Doveva essere il film incubo per le aspirazioni presidenziali di Hillary Clinton; ma è più interessante se guardato come lo specchio dell’America dell’antipolitica che sta raccogliendosi intorno alla candidatura di Donald Trump. L’ex segretario di stato non è nemmeno citata per nome nella ricostruzione dell’attacco al consolato americano di Bengasi in cui, l’11 settembre 2012, persero la vita l’ambasciatore Chris Stephens e tre uomini della sicurezza. Ma, oltre alla carica di nemici, difficili da riconoscere, comprendere e fermare, che premono nel buio – come un esercito irreale, di fantasmi o di zombie (è bella l’intuizione visiva)- aldilà dei muri delle residenza del console, gli uomini sul campo (sei ex delle Forze speciali) hanno un altro antagonista: Washington, nome dietro a cui si nasconde un governo (repubblicano o democratico che sia) fatto di burocrati inetti e senza palle.

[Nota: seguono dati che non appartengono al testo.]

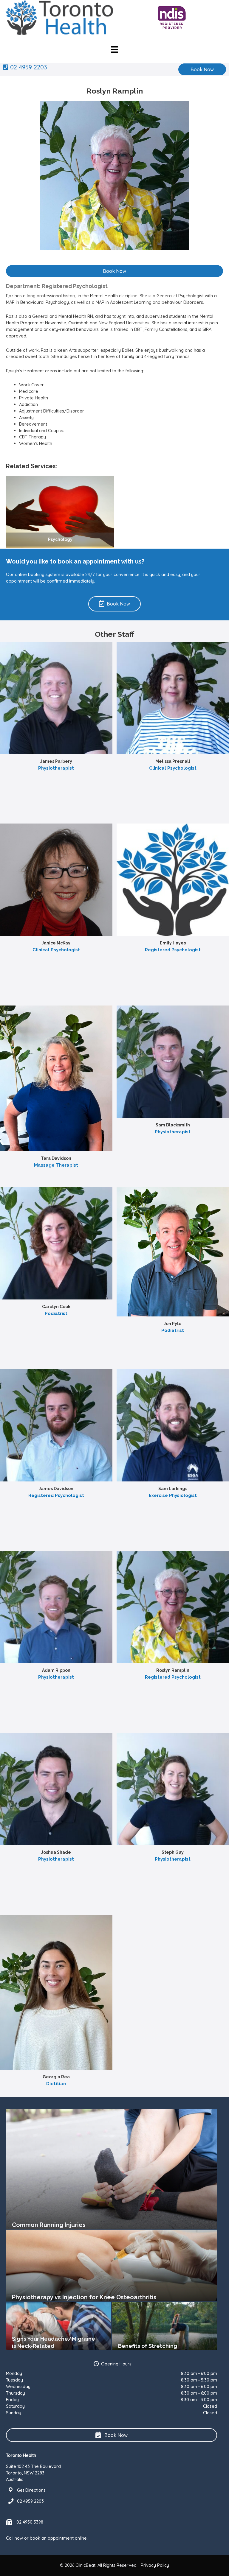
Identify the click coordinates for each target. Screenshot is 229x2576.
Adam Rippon (56, 1670)
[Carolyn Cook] (56, 1243)
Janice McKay (56, 943)
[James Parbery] (56, 697)
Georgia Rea (56, 2076)
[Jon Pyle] (173, 1251)
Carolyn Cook (56, 1306)
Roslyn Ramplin (172, 1670)
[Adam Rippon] (56, 1606)
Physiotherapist (56, 768)
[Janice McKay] (56, 879)
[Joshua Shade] (56, 1788)
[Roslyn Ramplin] (173, 1606)
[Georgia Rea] (56, 1992)
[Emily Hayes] (173, 879)
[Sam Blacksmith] (173, 1061)
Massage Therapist (56, 1165)
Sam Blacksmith (173, 1125)
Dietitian (56, 2083)
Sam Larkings (172, 1488)
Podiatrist (56, 1313)
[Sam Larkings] (173, 1425)
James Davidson (56, 1488)
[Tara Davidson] (56, 1078)
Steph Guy (173, 1852)
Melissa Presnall (172, 761)
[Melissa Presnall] (173, 697)
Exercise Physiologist (173, 1495)
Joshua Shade (56, 1852)
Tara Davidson (56, 1158)
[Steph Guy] (173, 1788)
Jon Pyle (173, 1323)
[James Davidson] (56, 1425)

Bay non ha l’intuito limpido e sovversivo di Eastwood (è probabile che la Paramount immaginasse 13 Hours come un altro American Sniper) e non è mai stato un regista sottile. Ma il suo grottesco machismo ha il pregio dell’ironia. Ci sono più humor, feeling per i personaggi e persino una traccia di senso critico, in dieci minuti di 13 Hours che in due ore e cinquanta di The Revenant-Redivivo.
Seguendo la traccia del libro omonimo, del rispettato giornalista Mitch Zuckoff (autore anche di una biografia orale di Robert Altman), 13 Hours ripercorre gli eventi di quelle tredici ore aderendo al punto di vista di sei mercenari che, a Bengasi per proteggere una base segreta della Cia, si unirono alla battaglia che infuriava intorno al consolato – anche se troppo tardi per salvare Stephens. Incontriamo Jack Silva (John Krasinski) all’aeroporto, dove va a prenderlo Tyrone «Rone» Woods (James Badge Dale).

Tra i due il bromance di un comune passato militare, e di altre missioni come questa, accettate magari, come accenna Jack (che ha una moglie e un bimbo angelici con sui si tiene in contatto via i-Pad) perché a casa ci sono problemi di soldi. Alla base, l’atmosfera non è distesissima, anche se non per colpa della situazione in Libia. Il cattivo del film è infatti il capo della Cia (David Constabile, era Gale in Breaking Bad) che patisce i muscolosissimi, tatuati e barbuti, giganti assoldati per tenerlo vivo: «Vi paghiamo solo per ingozzarvi e fare palestra», sibila spiegando ai nostri che la gente che comanda è andata «a Harvard e Yale».

La figura d’autorità meno spregevole, quella del console, benevolmente dipinto come un idealista, perché crede nella diplomazia, appare inizialmente in absentia, quando Jack, Rone e alcuni dei loro compagni, sono mandati a fare un sopralluogo alla residenza consolare, dove Stephens è atteso il giorno successivo. Basta un colpo d’occhio, e una battuta scambiata con i due rilassatissimi libici della security, per capire che la sicurezza dell’elegante compound con piscina ha più buchi di una fetta di gruviera. Aldilà dei suoi muri chiari e troppo bassi, una città piena di insidie che gli americani annusano ma non sanno decifrare.

Il pericolo è dietro all’angolo di ogni vicolo, al volante di ogni camionetta, in ogni volto. Una scelta quella di Bay che sembra fatta meno di razzismo che della superficiale accettazione di un’alienità fondamentale. Nello sguardo dei mercenari, il nemico è dovunque perché’ sono in luogo che non capiscono. I film si muove velocemente verso l’attacco, che ne risucchia l’ultima ora e mezza in un inferno di blu profondi, squarciati dal giallo duro dei fuochi e delle esplosioni. Le immagini hanno una qualità più pittorica, meno plastica che negli altri film di Bay -alla fotografia è l’australiano Dion Beebe, già con Michael Mann in Miami Vice.
La mise-en -scene abitualmente caotica del regista dei quattro Transformers (il cui brand di cinema ha necessitato di un neologismo tutto suo: bayhem, e cioè un misto tra Bay e mahyem, ovvero caos, calamità) si adatta bene al caos di quello che sta succedendo. I mercenari sono tornati alla base Cia miglia lontano, quando arriva l’Sos del consolato. Stand down – fermi, non siete nemmeno «dei nostri»- dice il detestabile uomo Cia, prima che i contractor ignorino i suoi ordini e si tuffino nella notte verso lo scontro.